(RECORDS FOR THE EXERCISE Opens)
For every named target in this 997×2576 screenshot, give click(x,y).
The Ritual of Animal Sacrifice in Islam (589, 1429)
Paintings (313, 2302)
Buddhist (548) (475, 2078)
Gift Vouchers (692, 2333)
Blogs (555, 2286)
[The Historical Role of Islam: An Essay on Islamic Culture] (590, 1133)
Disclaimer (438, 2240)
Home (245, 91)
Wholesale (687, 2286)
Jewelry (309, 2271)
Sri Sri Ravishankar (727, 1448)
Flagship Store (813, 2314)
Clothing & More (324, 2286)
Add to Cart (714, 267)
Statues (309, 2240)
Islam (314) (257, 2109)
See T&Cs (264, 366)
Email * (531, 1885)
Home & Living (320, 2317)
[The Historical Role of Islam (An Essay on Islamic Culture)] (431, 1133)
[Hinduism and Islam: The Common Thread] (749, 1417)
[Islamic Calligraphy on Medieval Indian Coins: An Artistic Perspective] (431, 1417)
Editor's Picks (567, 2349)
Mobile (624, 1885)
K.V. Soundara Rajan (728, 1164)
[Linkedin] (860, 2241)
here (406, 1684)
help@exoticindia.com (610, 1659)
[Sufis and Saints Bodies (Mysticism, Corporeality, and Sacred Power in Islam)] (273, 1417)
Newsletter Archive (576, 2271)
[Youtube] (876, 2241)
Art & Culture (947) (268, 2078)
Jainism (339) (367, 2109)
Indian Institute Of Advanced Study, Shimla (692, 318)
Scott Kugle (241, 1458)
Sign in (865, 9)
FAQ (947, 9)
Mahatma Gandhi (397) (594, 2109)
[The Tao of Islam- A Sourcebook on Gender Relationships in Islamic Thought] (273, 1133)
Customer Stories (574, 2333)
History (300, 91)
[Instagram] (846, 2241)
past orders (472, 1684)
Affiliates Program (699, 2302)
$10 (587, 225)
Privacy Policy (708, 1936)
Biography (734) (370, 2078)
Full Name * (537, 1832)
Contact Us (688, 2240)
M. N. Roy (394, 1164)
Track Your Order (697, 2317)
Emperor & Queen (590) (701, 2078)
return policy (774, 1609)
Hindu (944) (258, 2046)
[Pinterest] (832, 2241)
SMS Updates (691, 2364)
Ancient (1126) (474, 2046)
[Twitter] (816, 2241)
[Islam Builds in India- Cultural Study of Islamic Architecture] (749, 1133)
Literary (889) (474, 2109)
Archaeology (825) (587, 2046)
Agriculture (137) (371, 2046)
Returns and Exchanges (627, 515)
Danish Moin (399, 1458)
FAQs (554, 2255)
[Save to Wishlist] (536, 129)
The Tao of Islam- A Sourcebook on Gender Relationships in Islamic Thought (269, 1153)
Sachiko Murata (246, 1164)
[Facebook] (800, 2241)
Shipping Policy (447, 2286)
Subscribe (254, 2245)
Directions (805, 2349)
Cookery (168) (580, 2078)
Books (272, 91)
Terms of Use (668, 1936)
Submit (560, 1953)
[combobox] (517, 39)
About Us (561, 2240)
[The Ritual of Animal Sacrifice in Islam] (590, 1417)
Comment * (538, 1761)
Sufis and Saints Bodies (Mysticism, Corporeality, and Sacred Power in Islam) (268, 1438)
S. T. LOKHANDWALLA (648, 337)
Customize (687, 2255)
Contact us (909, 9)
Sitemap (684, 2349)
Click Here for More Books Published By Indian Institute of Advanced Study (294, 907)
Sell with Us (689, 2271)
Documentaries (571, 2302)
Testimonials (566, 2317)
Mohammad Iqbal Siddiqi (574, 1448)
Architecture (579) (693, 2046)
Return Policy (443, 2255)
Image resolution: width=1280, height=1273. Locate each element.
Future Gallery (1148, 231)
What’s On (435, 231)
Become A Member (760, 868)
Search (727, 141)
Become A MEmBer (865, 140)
(RECORDS FOR THE EXERCISE Closes)
[PROBLEM REQUIREMENTS]: The answer is all of the material, given again exactly.

[SOLUTION FOR THIS PROBLEM]:
For every named target in this 997×2576 screenshot, give click(x,y).
The Ritual of Animal Sacrifice in Islam (589, 1429)
Paintings (313, 2302)
Buddhist (548) (475, 2078)
Gift Vouchers (692, 2333)
Blogs (555, 2286)
[The Historical Role of Islam: An Essay on Islamic Culture] (590, 1133)
Disclaimer (438, 2240)
Home (245, 91)
Wholesale (687, 2286)
Jewelry (309, 2271)
Sri Sri Ravishankar (727, 1448)
Flagship Store (813, 2314)
Clothing & More (324, 2286)
Add to Cart (714, 267)
Statues (309, 2240)
Islam (314) (257, 2109)
See T&Cs (264, 366)
Email * (531, 1885)
Home & Living (320, 2317)
[The Historical Role of Islam (An Essay on Islamic Culture)] (431, 1133)
[Hinduism and Islam: The Common Thread] (749, 1417)
[Islamic Calligraphy on Medieval Indian Coins: An Artistic Perspective] (431, 1417)
Editor's Picks (567, 2349)
Mobile (624, 1885)
K.V. Soundara Rajan (728, 1164)
[Linkedin] (860, 2241)
here (406, 1684)
help@exoticindia.com (610, 1659)
[Sufis and Saints Bodies (Mysticism, Corporeality, and Sacred Power in Islam)] (273, 1417)
Newsletter Archive (576, 2271)
[Youtube] (876, 2241)
Art & Culture (947) (268, 2078)
Jainism (339) (367, 2109)
Indian Institute Of Advanced Study, Shimla (692, 318)
Scott Kugle (241, 1458)
Sign in (865, 9)
FAQ (947, 9)
Mahatma Gandhi (397) (594, 2109)
[The Tao of Islam- A Sourcebook on Gender Relationships in Islamic Thought] (273, 1133)
Customer Stories (574, 2333)
History (300, 91)
[Instagram] (846, 2241)
past orders (472, 1684)
Affiliates Program (699, 2302)
$10 (587, 225)
Privacy Policy (708, 1936)
Biography (734) (370, 2078)
Full Name * (537, 1832)
Contact Us (688, 2240)
M. N. Roy (394, 1164)
Track Your Order (697, 2317)
Emperor & Queen (590) (701, 2078)
return policy (774, 1609)
Hindu (944) (258, 2046)
[Pinterest] (832, 2241)
SMS Updates (691, 2364)
Ancient (1126) (474, 2046)
[Twitter] (816, 2241)
[Islam Builds in India- Cultural Study of Islamic Architecture] (749, 1133)
Literary (889) (474, 2109)
Archaeology (825) (587, 2046)
Agriculture (137) (371, 2046)
Returns and Exchanges (627, 515)
Danish Moin (399, 1458)
FAQs (554, 2255)
[Save to Wishlist] (536, 129)
The Tao of Islam- A Sourcebook on Gender Relationships in Islamic Thought (269, 1153)
Sachiko Murata (246, 1164)
[Facebook] (800, 2241)
Shipping Policy (447, 2286)
Subscribe (254, 2245)
Directions (805, 2349)
Cookery (168) (580, 2078)
Books (272, 91)
Terms of Use (668, 1936)
Submit (560, 1953)
[combobox] (517, 39)
About Us (561, 2240)
[The Ritual of Animal Sacrifice in Islam] (590, 1417)
Comment * (538, 1761)
Sufis and Saints Bodies (Mysticism, Corporeality, and Sacred Power in Islam) (268, 1438)
S. T. LOKHANDWALLA (648, 337)
Customize (687, 2255)
Contact us (909, 9)
Sitemap (684, 2349)
Click Here for More Books Published By Indian Institute of Advanced Study (294, 907)
Sell with Us (689, 2271)
Documentaries (571, 2302)
Testimonials (566, 2317)
Mohammad Iqbal Siddiqi (574, 1448)
Architecture (579) (693, 2046)
Return Policy (443, 2255)
Image resolution: width=1280, height=1273. Locate each element.
Future Gallery (1148, 231)
What’s On (435, 231)
Become A Member (760, 868)
Search (727, 141)
Become A MEmBer (865, 140)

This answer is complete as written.